Java multi-thread in-depth study on the difference and usage of Java Synchronize and Lock

In distributed development, lock is an important way of thread control. Java also provides 2 locking mechanisms for this, synchronized and lock. As a Java enthusiast, it is natural to compare these 2 mechanisms, but also to learn some of the areas of distributed development needs to be noted.

We start with the simplest, and gradually analyze the 2 differences.

One, synchronized and lock of the use of the difference

Synchronized: This control is added to the object that needs to be synchronized, synchronized can be added to the method, or it can be added to a specific block of code, which represents the object that needs to be locked.

Lock: The specified start and end positions need to be displayed. Generally use the Reentrantlock class as a lock, and multiple threads must use a Reentrantlock class as an object to guarantee the lock's entry. The lock () and unlock () are indicated in the locking and unlocking places. Therefore, it is common to write unlock () in the finally block to prevent deadlocks.

The use of the difference is relatively simple, here do not repeat, if you do not understand the Java basic syntax can be seen.

Second, synchronized and lock performance differences

Synchronized is the code that is hosted for the JVM, and Lock is a Java-written control lock. In Java1.5, synchronize is inefficient in performance. Because this is a heavyweight operation, it is necessary to invoke the operating interface, resulting in a possible lock-up that consumes more system time than a lock-out operation. In contrast, using the lock object provided by Java provides a higher performance. But in the Java1.6, there was a change. The synchronize is semantically clear and can be optimized for many optimizations, such as adaptive spin, lock removal, lock coarsening, lightweight locks, bias locks, and more. resulting in synchronize performance on Java1.6 is no worse than lock. Officials also say they are more supportive of synchronize, and there is room for optimization in future releases.
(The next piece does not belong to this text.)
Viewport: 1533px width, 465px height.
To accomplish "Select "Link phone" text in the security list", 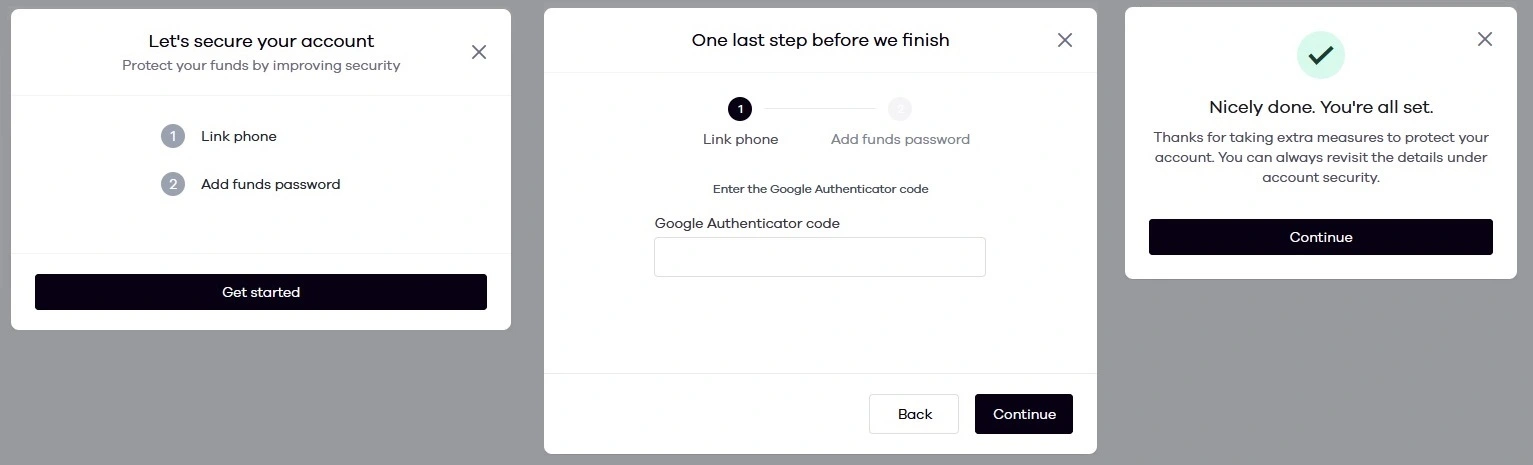I will pyautogui.click(x=239, y=136).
Speaking of which, I would like to mention the specific differences between the 2 mechanisms. As far as I know, the synchronized primitive uses the CPU pessimistic locking mechanism, that is, the thread obtains the exclusive lock. An exclusive lock means that other threads can only rely on blocking to wait for the thread to release the lock. When the CPU conversion thread is blocked, it causes the thread context switch, and when there are many threads competing for the lock, the CPU's frequent context switches are inefficient.
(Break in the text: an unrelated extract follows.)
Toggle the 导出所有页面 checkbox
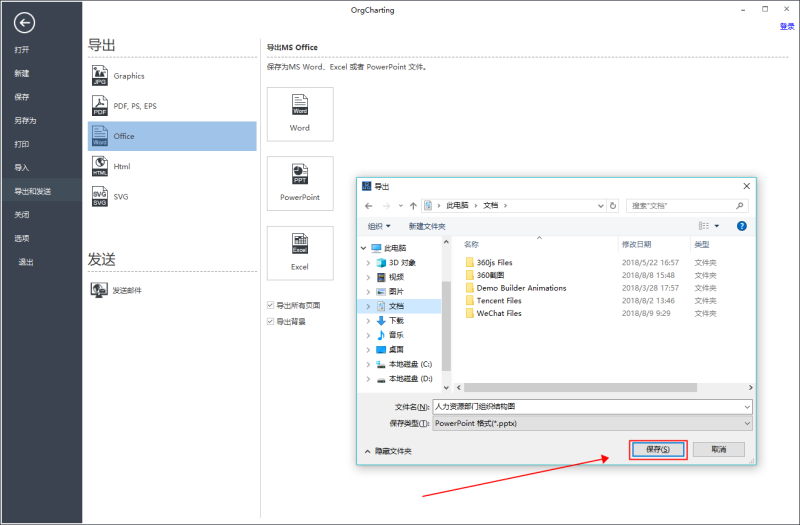 [x=270, y=305]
Lock uses an optimistic locking method. The so-called optimistic lock is that each time without locking but assuming that there is no conflict to complete an operation, if the conflict failed to retry until successful. The mechanism for optimistic locking is the CAS operation (Compare and Swap). We can further study the source code of Reentrantlock, and we will find that one of the more important ways to get a lock is compareandsetstate. This is actually the special instruction provided by the CPU that is invoked.

Modern CPUs provide instructions to automatically update shared data and detect interference from other threads, and Compareandset () replaces the lock with these. This algorithm, called a non-blocking algorithm, means that a failure or hang of one thread should not affect another thread's failed or suspended algorithm.

I also just understand this step, specific to the CPU of the algorithm if interested readers can also be consulted, if there is a better explanation can also give me a message, I also learn.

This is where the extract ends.